Physical parameters of the wall-climbing robot.

Parameter (unit)	$m_{c}$ $(kg)$	$m_{w}$ $(kg)$	$x_{pc}$ $(m)$	$y_{pc}$ $(m)$	$l$ $(m)$	$b$ $(m)$	$I_{c}$ $(kg \cdot m^{2})$	$A_{w}$ $(kg \cdot m^{2})$	$B_{w}$ $(kg \cdot m^{2})$	$r$ $(m)$	$g$ $(m / s^{2})$
Figure	$50$	$2$	$0.1$	$0.1$	$0.6$	$0.5$	$1$	$0.0036$	$0.0036$	$0.15$	$9.8$

If at the initial time of $t = 0$ , the initial position coordinates of the geometric center $p$ of the wall-climbing robot are $x (0) = 0 m$ , $y (0) = 0 m$ , $θ (0) = 0 rad$ . The initial velocities of each coordinate direction are $\overset{\cdot}{x} (0) = 0 m / s$ , $\overset{\cdot}{y} (0) = 0 m / s$ , $\overset{\cdot}{θ} (0) = 0.1 rad / s$ when implementing circular trajectory simulation.
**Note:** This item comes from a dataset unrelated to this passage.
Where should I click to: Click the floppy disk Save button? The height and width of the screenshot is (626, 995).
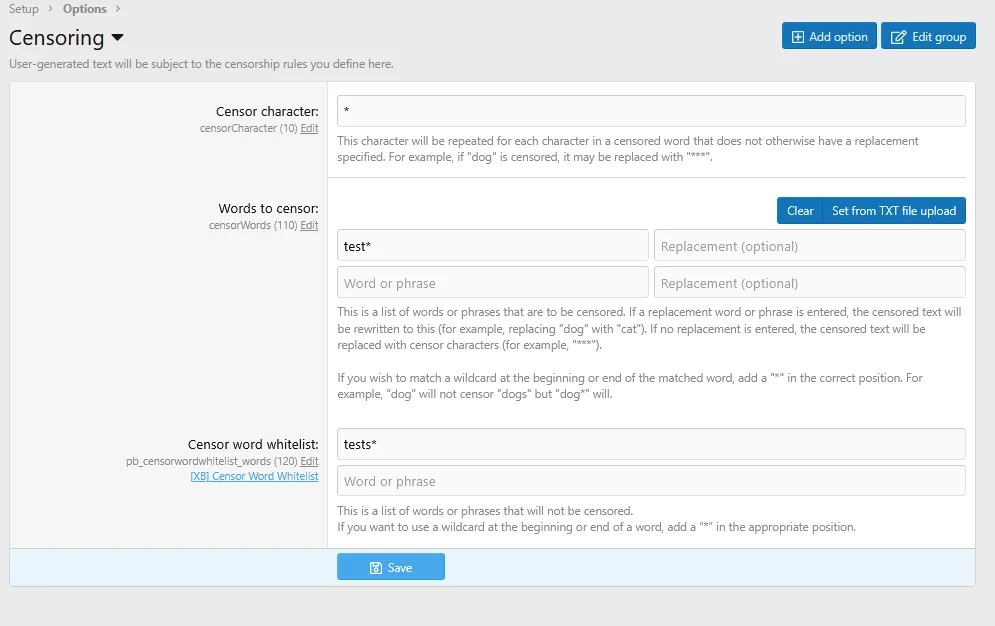point(390,567)
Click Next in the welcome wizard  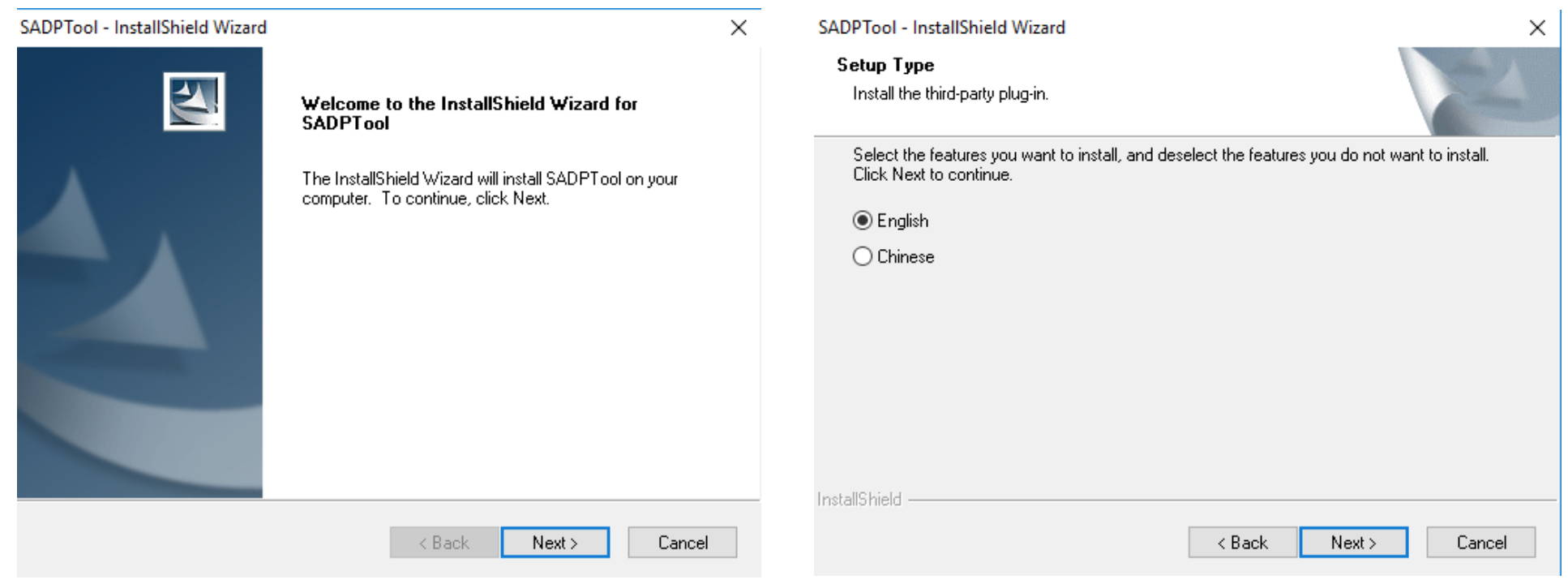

The initial velocities of each coordinate direction are $\overset{\cdot}{x} (0) = 8 m / s$ , $\overset{\cdot}{y} (0) = 4 m / s$ , $\overset{\cdot}{θ} (0) = 0 rad / s$ , which are compatible with the constraint requirements when implementing 8-shaped trajectory simulation. The violation stability parameters are taking as $α = diag (10, 10)$ , $β = diag (100, 100)$ . The numerical simulation results are shown in Figures 4 to 9.

Figure 4.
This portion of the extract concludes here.